The setting of "Hills Like White Elephants" in a railroad station exemplifies this sense of being "lost." A railroad station is not a permanent place anyone inhabits but a place one passes through in transit to somewhere else. This lack of permanence is emblematic of the relationship between Jig and the man. Rather than getting married and raising their child, Jig is preparing to have an abortion, and the couple is drifting apart. Their efforts to be free of anchors to place, community, and person have left them adrift and unmoored, constantly in transit between places but never becoming part of those places. 

Approved by eNotes Editorial Team
An illustration of the letter 'A' in a speech bubbles

As symbols, the hills which resemble "white elephants," the treeless railroad tracks, and the station, represent the characters and their relationship as they imbue the narrative with meaning.

In his typical minimalist style, Ernest Hemingway's story, "Hills Like White Elephants" is wrought with ambiguity as the narrative consists of apparently trivial conversation between a young woman named Jig and an unnamed man.  Thus, in order to understand the implications their conversation, the reader must infer meaning from the symbols of the setting.  For one thing, it is Jig only who bothers to look to the horizon, calling attention to the large hills,white in the sun: 

"They look like white elephants," she said.

"I've never seen one," the man drank his beer.

"No, you wouldn't have."

That the man does not acknowledge or care to look at the "white elephants" indicates his self-absorption and lack of interest beyond anything that concerns his immediate desire which is apparently drinking a beer.  Of course, the symbolism of the hills extends  meaning to the man's uncaring and selfish feelings about Jig's pregnancy and his desire to be rid of their "white elephant" that threatens his independence and the careless relationship that they now have.  In Jig's use of the word skin in reference to these hills, there is also the added mimicking of the white hills as her belly that may go to "have the air let in" with the "awfully simple operation." Significantly, also, Jig knows that the man's protestation "If you don't want  to, you don't have to" is empty and worthless like a white elephant.  She replies,

"...But if I do it, then it will be nice again if I say things are like white elephants, and you'll like it?" 

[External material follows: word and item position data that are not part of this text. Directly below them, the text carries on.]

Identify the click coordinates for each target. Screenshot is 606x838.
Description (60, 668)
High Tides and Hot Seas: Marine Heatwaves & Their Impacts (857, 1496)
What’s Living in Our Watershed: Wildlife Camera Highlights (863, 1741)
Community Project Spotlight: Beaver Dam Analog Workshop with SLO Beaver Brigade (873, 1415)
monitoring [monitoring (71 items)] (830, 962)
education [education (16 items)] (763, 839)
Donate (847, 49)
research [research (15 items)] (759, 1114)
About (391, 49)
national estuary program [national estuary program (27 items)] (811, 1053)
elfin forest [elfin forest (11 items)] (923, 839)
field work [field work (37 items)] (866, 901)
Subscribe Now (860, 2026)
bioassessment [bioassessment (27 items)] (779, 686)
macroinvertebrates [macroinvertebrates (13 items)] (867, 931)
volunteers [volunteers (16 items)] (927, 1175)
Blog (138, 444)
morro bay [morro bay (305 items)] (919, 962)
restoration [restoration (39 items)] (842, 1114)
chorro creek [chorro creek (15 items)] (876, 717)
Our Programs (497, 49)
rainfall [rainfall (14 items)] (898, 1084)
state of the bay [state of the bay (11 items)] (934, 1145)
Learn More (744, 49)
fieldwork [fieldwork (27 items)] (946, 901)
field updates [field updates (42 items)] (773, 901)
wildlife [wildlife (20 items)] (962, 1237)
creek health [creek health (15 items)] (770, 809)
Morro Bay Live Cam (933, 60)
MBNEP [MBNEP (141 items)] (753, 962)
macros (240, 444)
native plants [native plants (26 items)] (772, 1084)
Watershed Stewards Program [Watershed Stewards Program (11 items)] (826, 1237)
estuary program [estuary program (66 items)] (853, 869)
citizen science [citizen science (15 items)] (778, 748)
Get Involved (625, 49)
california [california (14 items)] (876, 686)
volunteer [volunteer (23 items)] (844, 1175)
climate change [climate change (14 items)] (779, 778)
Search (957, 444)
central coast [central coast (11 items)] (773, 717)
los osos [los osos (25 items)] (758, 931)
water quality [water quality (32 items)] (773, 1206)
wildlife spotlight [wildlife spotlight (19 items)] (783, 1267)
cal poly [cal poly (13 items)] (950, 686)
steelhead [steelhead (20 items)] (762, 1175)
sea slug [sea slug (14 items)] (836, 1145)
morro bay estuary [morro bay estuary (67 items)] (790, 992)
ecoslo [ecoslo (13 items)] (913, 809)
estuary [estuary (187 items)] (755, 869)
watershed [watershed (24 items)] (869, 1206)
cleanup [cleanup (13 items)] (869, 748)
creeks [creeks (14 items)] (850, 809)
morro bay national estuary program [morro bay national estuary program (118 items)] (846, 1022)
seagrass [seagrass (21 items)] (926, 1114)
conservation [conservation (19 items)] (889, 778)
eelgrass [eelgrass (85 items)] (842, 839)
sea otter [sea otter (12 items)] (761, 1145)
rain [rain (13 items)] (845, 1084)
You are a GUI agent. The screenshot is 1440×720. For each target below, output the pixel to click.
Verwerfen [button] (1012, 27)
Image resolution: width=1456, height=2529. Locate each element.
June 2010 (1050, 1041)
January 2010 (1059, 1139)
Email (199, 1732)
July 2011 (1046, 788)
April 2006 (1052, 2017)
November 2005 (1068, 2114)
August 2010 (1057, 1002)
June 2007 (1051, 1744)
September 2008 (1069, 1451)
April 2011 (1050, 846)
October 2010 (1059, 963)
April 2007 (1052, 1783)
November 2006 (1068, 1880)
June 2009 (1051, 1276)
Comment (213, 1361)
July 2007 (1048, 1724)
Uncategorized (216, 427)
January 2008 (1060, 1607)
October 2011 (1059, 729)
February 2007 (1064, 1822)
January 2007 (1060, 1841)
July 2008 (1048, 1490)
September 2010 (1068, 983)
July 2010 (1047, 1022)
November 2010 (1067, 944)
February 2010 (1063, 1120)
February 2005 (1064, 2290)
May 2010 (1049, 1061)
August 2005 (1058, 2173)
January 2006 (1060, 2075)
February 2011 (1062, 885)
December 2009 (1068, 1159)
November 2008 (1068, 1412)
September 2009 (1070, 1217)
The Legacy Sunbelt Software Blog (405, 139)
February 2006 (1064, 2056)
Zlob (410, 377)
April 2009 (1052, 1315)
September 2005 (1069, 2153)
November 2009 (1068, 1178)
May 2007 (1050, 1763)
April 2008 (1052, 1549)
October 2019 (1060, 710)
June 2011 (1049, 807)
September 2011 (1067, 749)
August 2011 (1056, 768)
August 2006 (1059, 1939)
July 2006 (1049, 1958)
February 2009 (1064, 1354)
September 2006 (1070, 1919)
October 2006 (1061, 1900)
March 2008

Similarly signficant in meaning, the railroad tracts mimic the separation of attitude and thought between Jig and the man, indicating that there is no compromise--Jig must either decide to have an abortion or she will lose her paramour; either way, however, their lives will not come together.  The barren hillside signifies the future ahead for her:

They sat down at the table and the girl looked across at the hills on the dry side of the valley and the man looked at her and at the table.

With the barren hills in the distance, the man's looking only at the girl and the table imports that he continues in his narrow and selfish point of view while she sees beyond to their meaningless future.